Hi,
Currently GIT only supports cryptographic hashes for its commit tags.
That means:
1) It's very difficult to edit the history without also recomputing the
hash tags for all commits after the needed change-point, which then
means references to a repository is broken.
2) Only a single bit error in the main repository can break everything!
3) Illicit contents may be present in binary blobs, which in the future
may be need to be removed without warrant and the only way to do that is
by rebasing and force pushing, which will break "everything". It can be
everything from child-porn to expired distribution licenses.
Many people think that bit errors cannot happen because the memory uses
ECC and the file system uses cryptographic hashes to verify the
integrity of the data. But what many people forget about is that when
copying data from memory to disk, typically using a DMA channel data is
copied w/o any kind of integrity protection, because the integrity
protection is not end-to-end. The integrity protection is only per-link.
Therefore I propose the following changes to GIT.
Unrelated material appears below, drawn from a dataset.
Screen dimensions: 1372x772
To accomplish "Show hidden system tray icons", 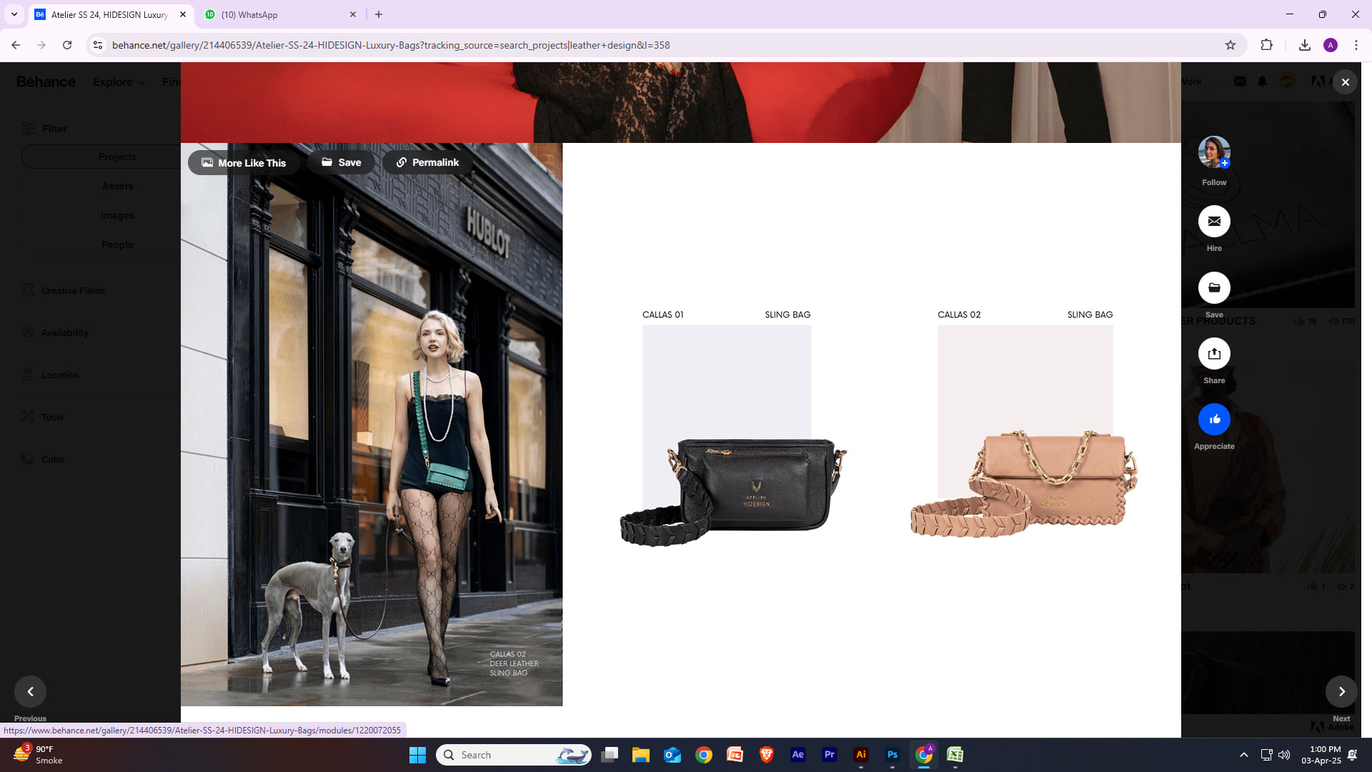I will pos(1243,755).
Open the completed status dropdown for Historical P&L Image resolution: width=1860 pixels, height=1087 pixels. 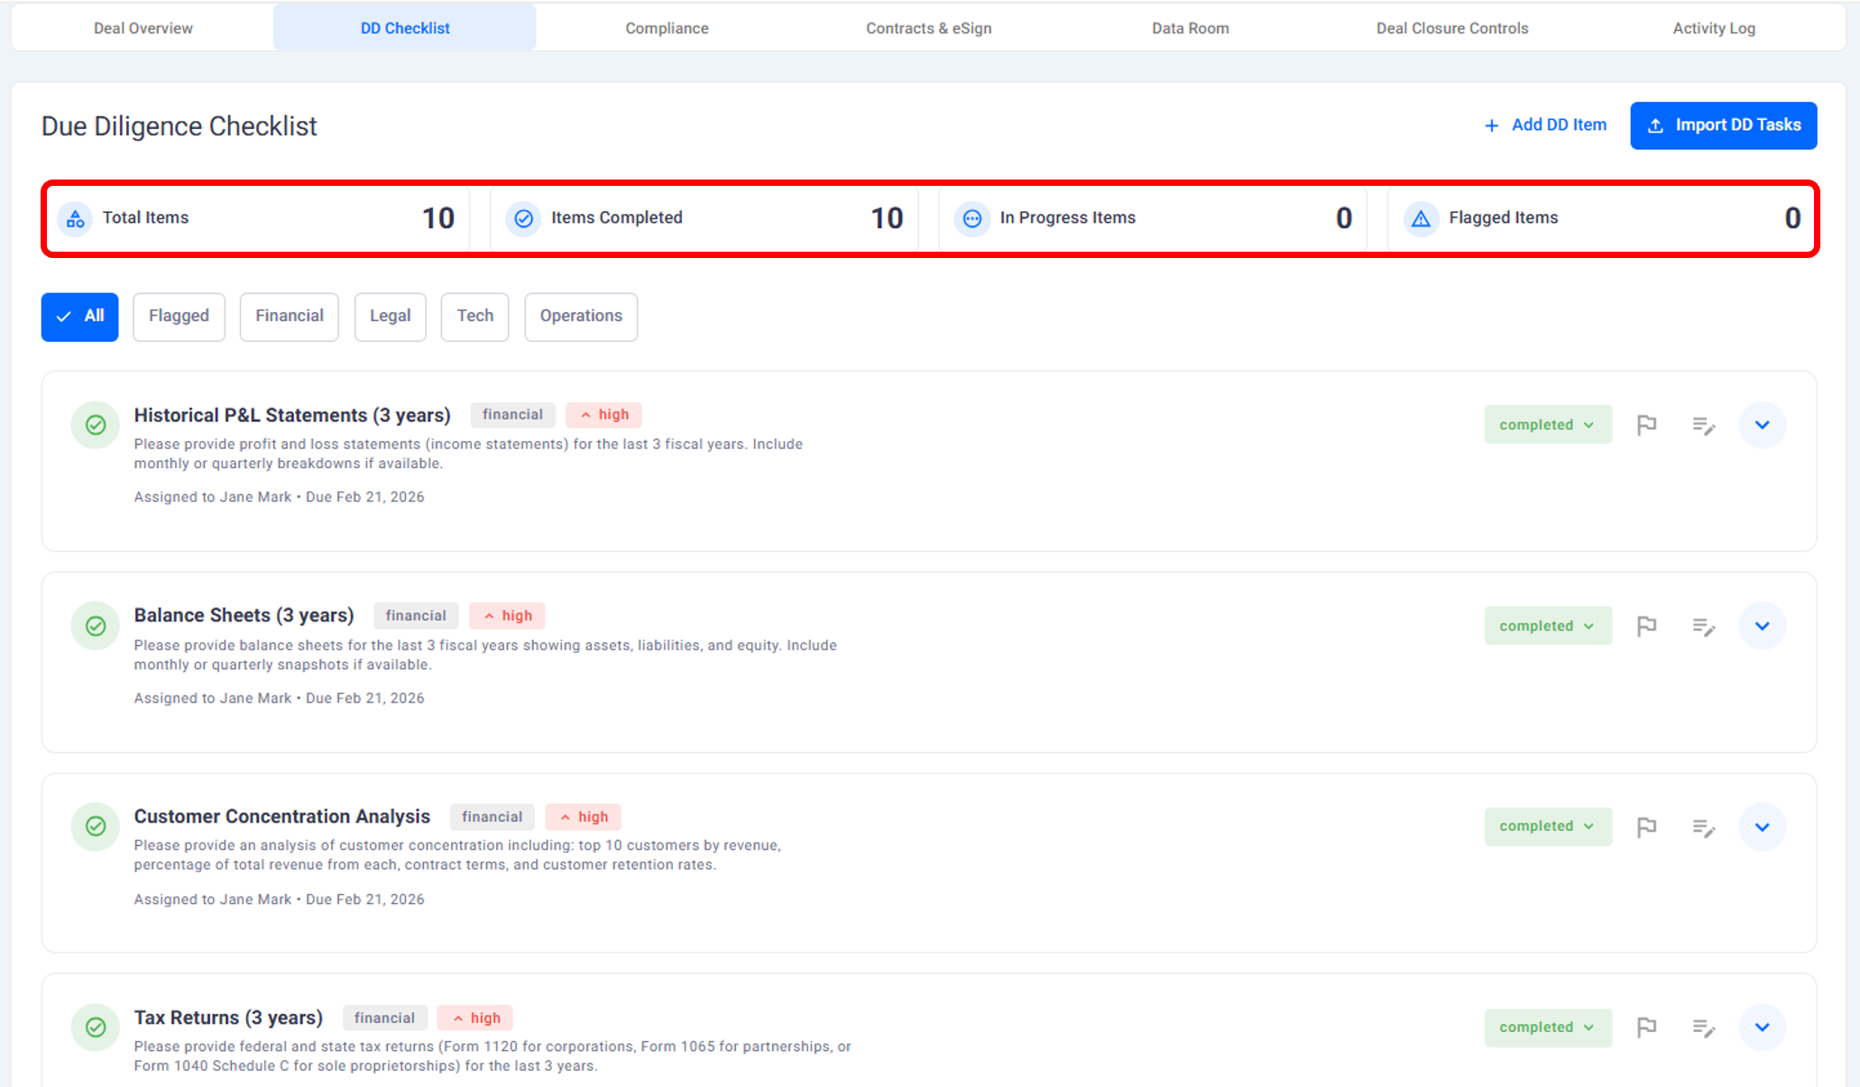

1) Use a CRC128 / 256 or 512 non-cryptographic based hashing algorithm
as default.
2) Add support for a CRC fixup field, which usually is zero, but when
merges are needed, it can be non-zero, to allow the hash-tag-value to
remain the same! This also allows for easy conversion of existing GIT
repositories to the new scheme.
3) All git objects should be uncompressed.
CRC-XXX can easily be used to correct multiple bit errors without any
performance overhead.
Please CC me. I'm not subscribed to this list.
--HPS